Working Backwards – Colin Bryar and Bill Carr

Working Backwards: Insights, Stories, and Secrets from Inside Amazon by Colin Bryar and Bill Carr
Date read: 10/8/21. Recommendation: 8/10.

This is a great directional resource for companies to fine-tune their own top-performing culture. Bryar and Carr cover everything from leadership principles and hiring during their time at Amazon to the product development approach, relentless focus on customer experience, and communication processes. I’m a big fan of Amazon’s communication style, favoring narratives (written documents) over slides. While I believe the themes and general concepts found in this book are valuable, when you read books like this there’s always a temptation to apply the entirety of the content back to your own company and experience. But the exact processes and systems that work for Amazon will not work the same way for your business. The real value is using this as inspiration then leveraging interesting concepts or approaches to fit your team.

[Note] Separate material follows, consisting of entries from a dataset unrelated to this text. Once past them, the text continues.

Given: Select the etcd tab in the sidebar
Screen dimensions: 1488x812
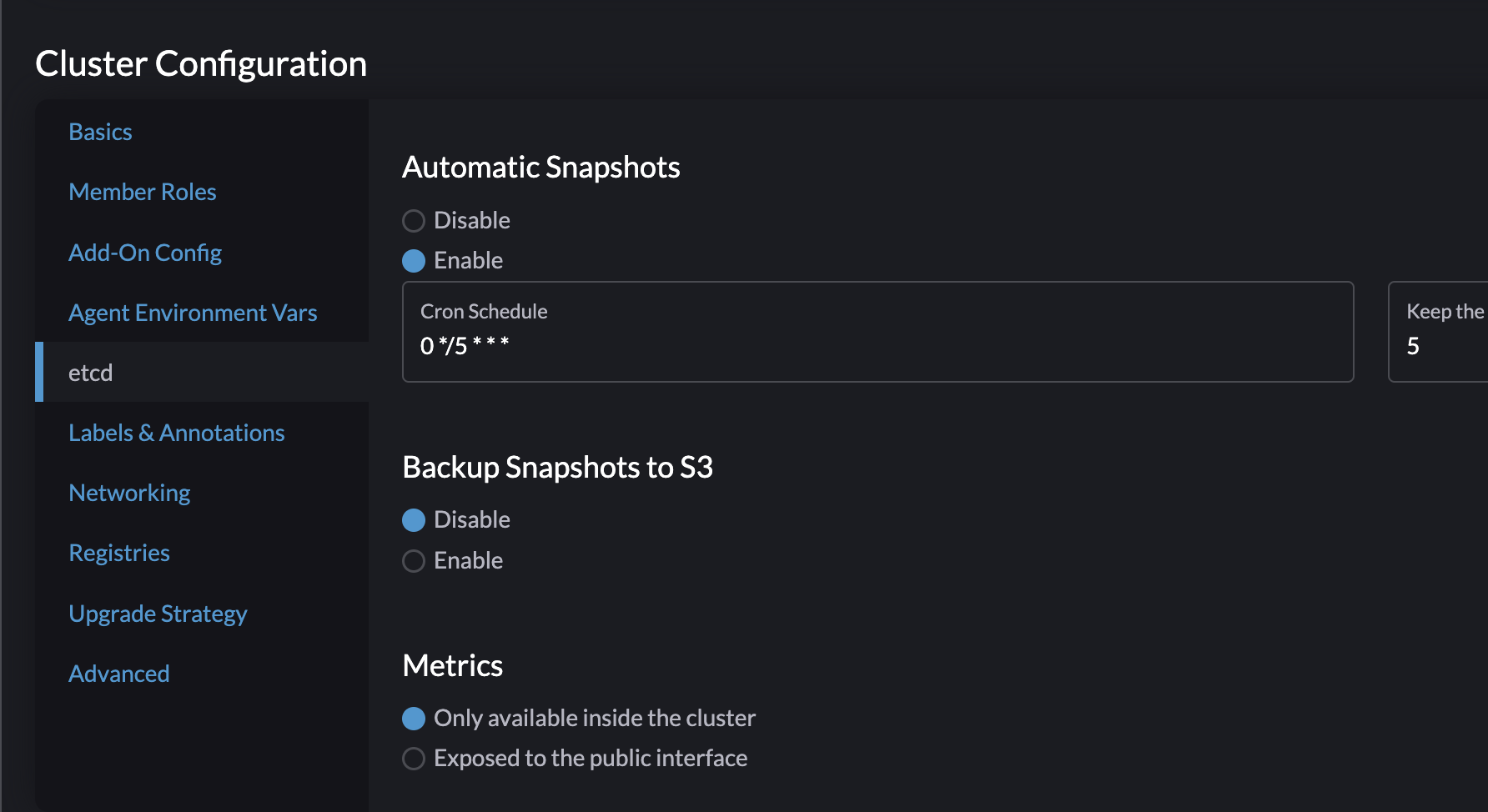Looking at the screenshot, I should click(x=90, y=373).
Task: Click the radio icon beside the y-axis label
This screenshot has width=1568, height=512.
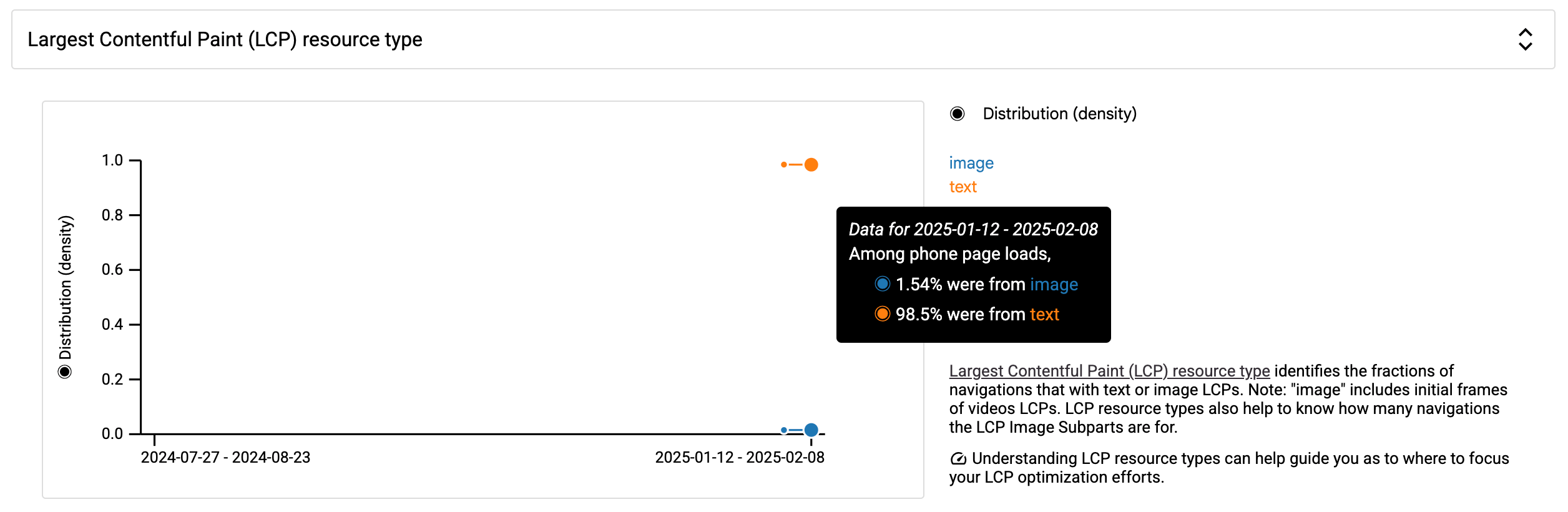Action: [65, 372]
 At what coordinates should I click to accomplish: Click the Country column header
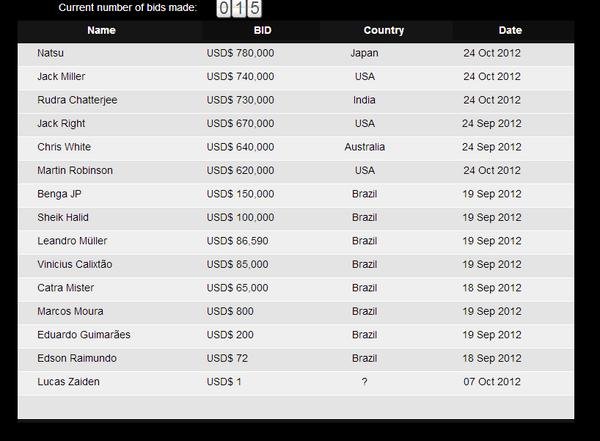(384, 30)
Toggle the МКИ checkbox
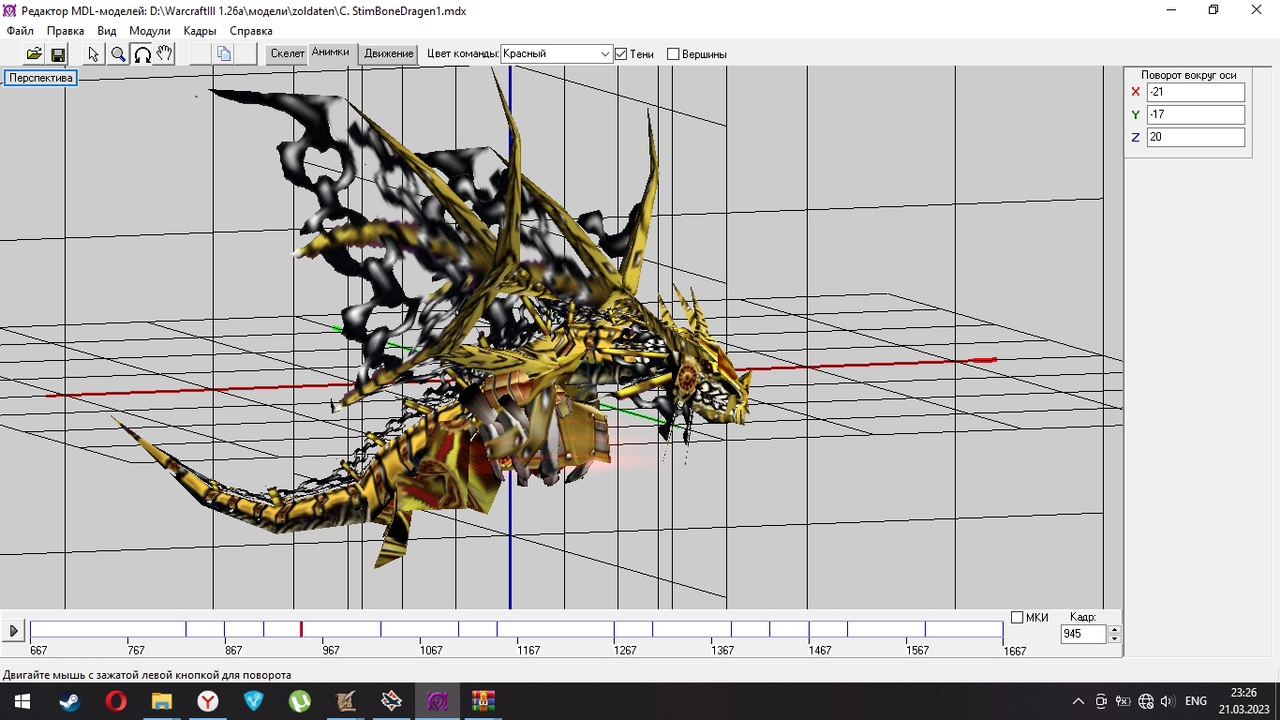Image resolution: width=1280 pixels, height=720 pixels. click(1017, 618)
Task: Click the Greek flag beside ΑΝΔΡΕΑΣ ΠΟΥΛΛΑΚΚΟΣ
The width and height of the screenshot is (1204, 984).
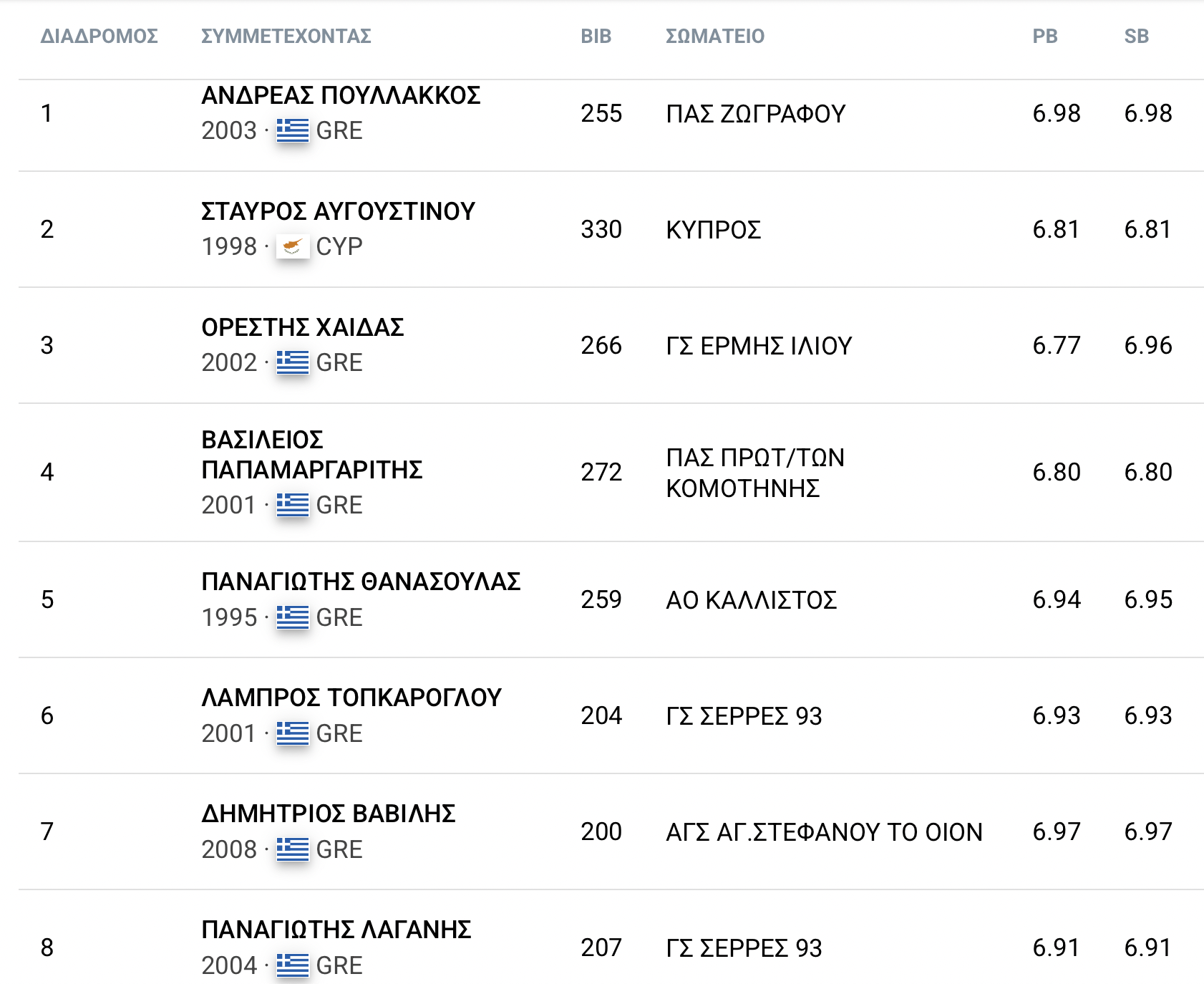Action: click(x=292, y=130)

See my notes below or Amazon for details and reviews.


My Notes:

Amazon’s culture:
“Our culture is four things: customer obsession instead of competitor obsession; willingness to think longer term, with a longer investment horizon than most of our peers; eagerness to invent, which of course goes hand in hand with failure; and then, finally, taking professional pride in operational excellence.” Jeff Bezos

Amazon’s leadership principles:

  1. Customer obsession: Start with customer and work backwards

  2. Ownership

  3. Invent then simplify

  4. Are right, a lot: “Leaders are right a lot. They have strong judgment and good instincts.”

  5. Learn and be curious

  6. Hire and develop the best

  7. Insist on the highest standards

  8. Think big: “Thinking small is a self-fulfilling prophecy”

  9. Bias for action: “Speed matters in business”

  10. Frugality: “Accomplish more with less. Constraints breed resourcefulness, self-sufficiency, and invention. There are no extra points for headcount, budget size, or expense.”

  11. Earn trust

  12. Dive deep

  13. Have backbone; disagree and commit

  14. Deliver results

Two-pizza teams are:

  • Small: no more than ten people.

  • Autonomous: No need to coordinate with other teams to get their work done.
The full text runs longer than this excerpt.